Let $E$ be a Riesz space with order unit $u$. With $$\left\|f\right\|_u: = \inf\{\lambda \in [0,\infty): -\lambda u\leq f\leq \lambda u\} $$ $E$ becomes a normed space. The following sets are subsets of the norm-dual of $(E,\left\|\cdot\right\|_u)$ endowed with the weak$^*$ topology. Let
$$K=\{\phi:E\to \mathbb{R}: \phi \text{ is linear and positive}\}$$ $$\Sigma=\{\phi\in K: \phi(u)=1\}$$ $$\Lambda =\text{extreme points of $\Sigma$} $$
One can show that $\Sigma$ is weak$^*$ compact with Alaoglu's theorem. I am trying to understand why (i) $\Lambda$ is weak$^*$-closed, and (2) $\Sigma$ is the convex hull of $\Lambda$.

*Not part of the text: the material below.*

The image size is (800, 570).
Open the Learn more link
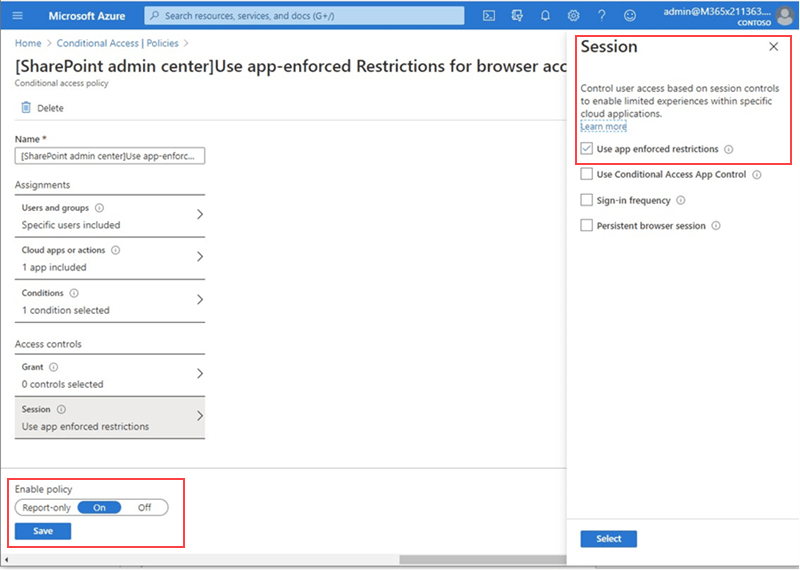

By Krein-Millman's theorem we know that $\Sigma = \overline{\text{conv($\Lambda)$}}$. So, then we must find out why $\text{conv($\Lambda$)}$ is closed. I know that the convex hull of a compact set need not even be closed, so it does not follow from the compactness of $\Lambda$. Some valuable insight is very much appreciated.